Dimanche 26 :
Vu : A mon âge, je me cache encore pour fumer de l’auteure algérienne Rayhana. Coup de poing ! Cri du cœur. Y a pas mieux qu’un hammam pour laver le linge sale, et pas forcément en famille. La condition de la femme qui, en guise de changement s’aggrave, est «massée » au crible par une masseuse ne passant rien.
Nous sommes donc dans un hammam quelque part dans un pays miné par la violence. Tu ne sais pas trop où il se trouve, mais, même pas trop fortiche, tu as tout de même une petite idée. Va savoir pourquoi, elle te vient tout de go, cette petite idée ! Et si tu te disais que ça pourrait bien être l’Algérie, ce ne serait pas étonnant du tout ! Louisa, Aïcha, Latifa, Nadia, Fatima causent. L’ordinaire est d’attentats, de viols, d’enlèvements, de tortures. Comme toujours en pareil cas, les femmes sont les premières à raquer. Réduites au silence et à la soumission, partout, elles se lâchent in situ. On avait bien eu un avant-goût de cette atmosphère avec Halfaouine, le film du réalisateur tunisien Férid Boughedir. Mais à côté de cette pièce, c’est de la gnognotte ! Ici, le franc-parler parle si vrai qu’il en atteint des sommets. La montée de l’intégrisme, les femmes la sentent dans leur corps. Objet du désir, objet du délit. Fatima, la masseuse qui en a vu de toutes les couleurs, résume : «Toi, t’es une bâchée et toi une décapotable, bonnes à (..) toutes les deux.» Dans cette pièce enveloppée de buée diaphane, la dramaturge fait dialoguer cru ses personnages. Le spectre est large. Ça va de la jeune romantique qui attend et espère l’amour de sa vie à la vieille demi-bourgeoise traquant le dentier de son mari. On passe par l’enseignante stérile, la jeunette enceinte du saint esprit, la voilée intégrale, etc. Une typologie de femmes différentes réunies, voire unies par leur commune condition. C’est le message de Rayhana.

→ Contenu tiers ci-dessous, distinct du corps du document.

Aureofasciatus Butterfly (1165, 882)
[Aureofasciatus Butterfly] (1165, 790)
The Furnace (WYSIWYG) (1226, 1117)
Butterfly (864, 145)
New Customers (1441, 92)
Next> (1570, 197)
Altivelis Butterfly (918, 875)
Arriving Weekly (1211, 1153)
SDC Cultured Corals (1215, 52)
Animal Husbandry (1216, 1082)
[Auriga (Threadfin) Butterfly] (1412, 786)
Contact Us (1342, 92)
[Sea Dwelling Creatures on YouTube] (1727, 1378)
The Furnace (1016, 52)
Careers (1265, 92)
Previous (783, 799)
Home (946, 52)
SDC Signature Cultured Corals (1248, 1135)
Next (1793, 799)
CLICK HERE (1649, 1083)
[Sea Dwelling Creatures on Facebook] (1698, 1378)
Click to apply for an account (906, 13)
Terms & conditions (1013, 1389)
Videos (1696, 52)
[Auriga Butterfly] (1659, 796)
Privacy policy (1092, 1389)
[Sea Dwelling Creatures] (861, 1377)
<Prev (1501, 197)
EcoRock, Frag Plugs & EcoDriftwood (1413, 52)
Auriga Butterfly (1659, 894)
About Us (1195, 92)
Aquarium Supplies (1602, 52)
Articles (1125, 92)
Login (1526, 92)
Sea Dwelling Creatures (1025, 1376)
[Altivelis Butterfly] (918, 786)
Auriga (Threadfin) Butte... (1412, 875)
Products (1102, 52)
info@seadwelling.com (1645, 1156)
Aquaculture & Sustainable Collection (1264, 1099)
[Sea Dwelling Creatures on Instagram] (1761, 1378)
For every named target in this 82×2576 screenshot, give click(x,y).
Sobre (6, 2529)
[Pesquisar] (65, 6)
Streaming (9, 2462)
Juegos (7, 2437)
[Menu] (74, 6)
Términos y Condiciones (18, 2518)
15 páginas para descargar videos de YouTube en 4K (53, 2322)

Féministe ? Doublement coupable ! L’infantilisation de la femme n’a d’égale, sur l’autre versant, que son habileté à passer les lignes de défense. Rayhana a subi une agression au mois de janvier. Un type l’accoste, lui asperge le visage d’essence et lui jette une cigarette qui a la bonne idée de ne rien enflammer. Rayhana fracasse, avec cette pièce, le blockhaus contenant des années d’humiliations subies par les femmes. Mais ça continue. Respect !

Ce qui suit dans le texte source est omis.